PAGE EXTRACT =

DO: Talk about how “cheap” fossil fuels are. Bring up the recent expansion in natural gas production in the US. This is a good part to throw in some numbers, and maybe go on a tangent about how natural gas is cleaner than coal and how this could split environmentalists. Definitely mention the low price natural gas is selling at because of the increased use of nearly unregulated hydraulic fracturing (fracking).

DO: Talk about how utilities are switching away from coal to natural gas because of low natural gas costs and how that could kill solar. 

DON’T: Suggest that massively increasing the demand for natural gas will raise its price.

DON’T: Mention the unpopularity of fracking among people who live around drilling sites, the fracking bans that exist across the country (and the world), the potential regulation that might limit fracking, the fact that the Federal Government supported the R&D that invented fracking, fracking’s cost on human and environmental health, or that fossil fuels are finite.

Basically, point out all the things that are working against the clean energy and for fossil fuels — and none of the things that are going for clean energy and against fossil fuels. Above all else, never mention that the clean energy industry has thrived in spite of all odds. Even with loud and powerful detractors and the deck fully stacked against them, it has and will keep growing.

Hopefully, knowing this formula will help keep business journalists from writing mediocre pieces about a widely successful industry.

MATERIAL =
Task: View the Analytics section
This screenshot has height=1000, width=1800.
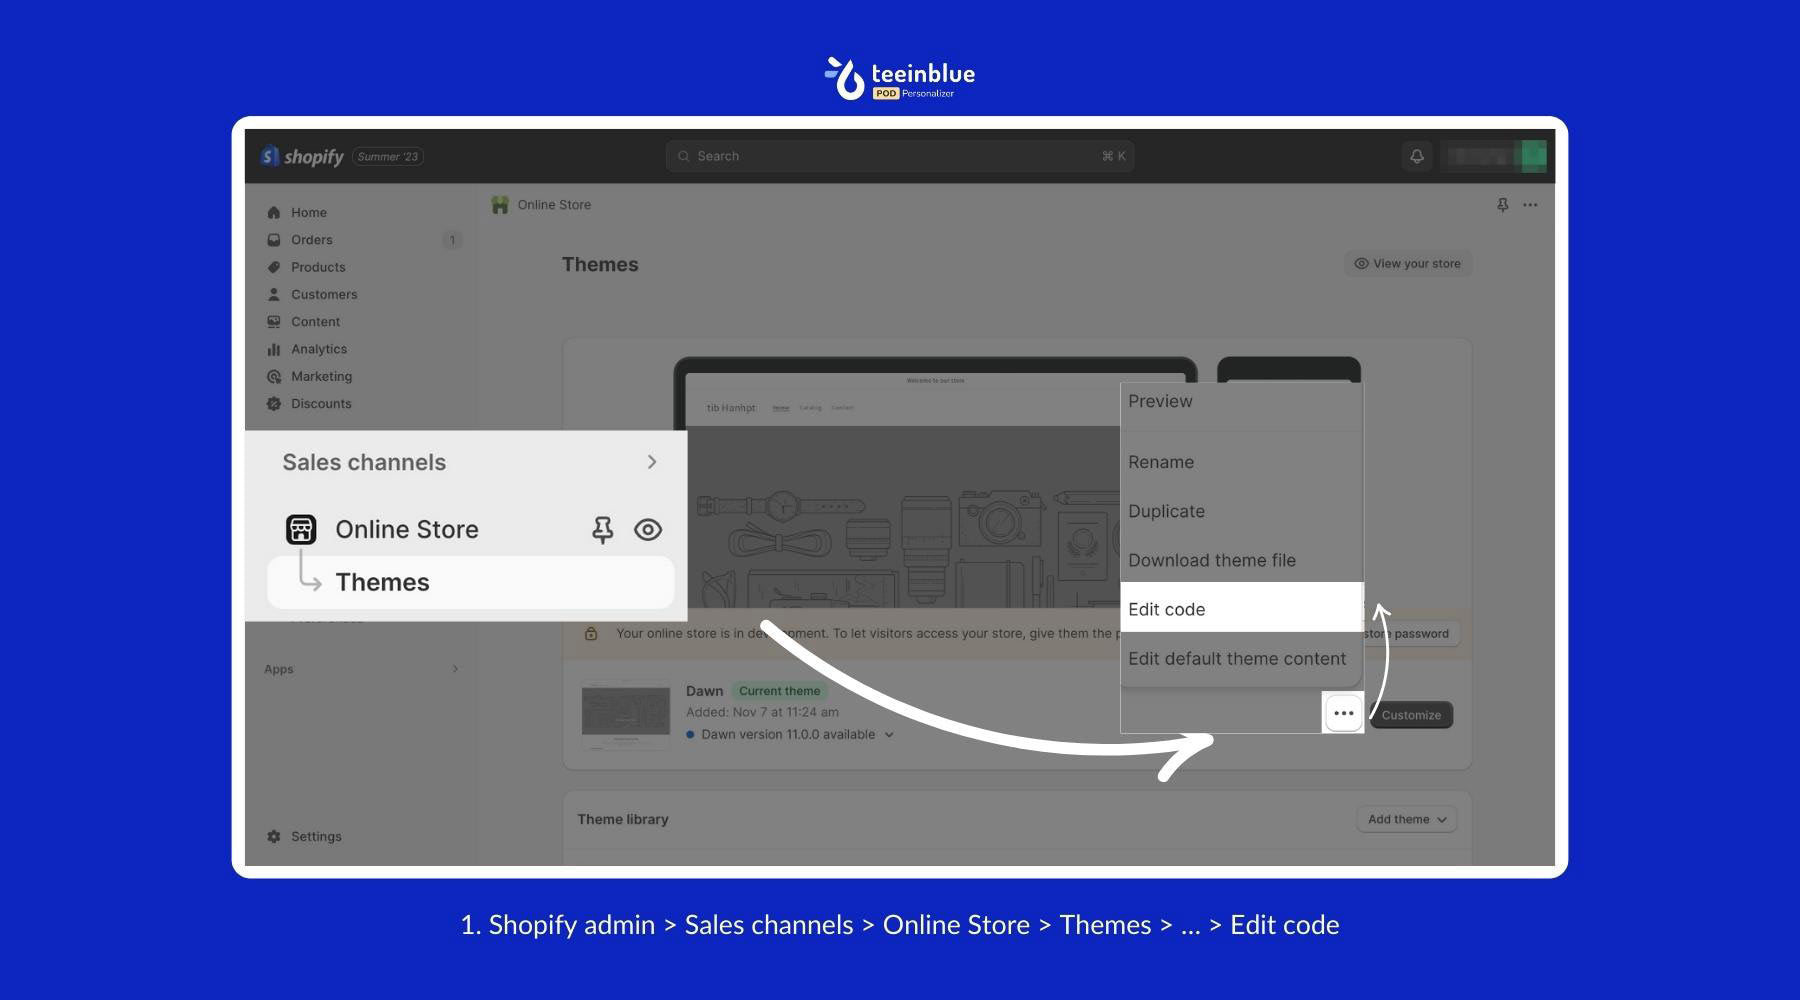Action: [319, 348]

WRITTEN TASK A = In the clean energy text, why are utilities switching from coal to natural gas?
WRITTEN TASK B = Reproduce the stretch of the clean energy text from "DON’T: Suggest that" through "fuels are finite.", word for word.
WRITTEN TASK C = List each thing that the sentence beginning "DON'T: Mention" in the clean energy text warns against mentioning.
The lines play no part in this work.

PROBLEM SOLUTION A = Because of low natural gas costs.

PROBLEM SOLUTION B =
DON’T: Suggest that massively increasing the demand for natural gas will raise its price.

DON’T: Mention the unpopularity of fracking among people who live around drilling sites, the fracking bans that exist across the country (and the world), the potential regulation that might limit fracking, the fact that the Federal Government supported the R&D that invented fracking, fracking’s cost on human and environmental health, or that fossil fuels are finite.

PROBLEM SOLUTION C =
- The unpopularity of fracking among people who live around drilling sites
- The fracking bans that exist across the country (and the world)
- The potential regulation that might limit fracking
- The fact that the Federal Government supported the R&D that invented fracking
- Fracking's cost on human and environmental health
- That fossil fuels are finite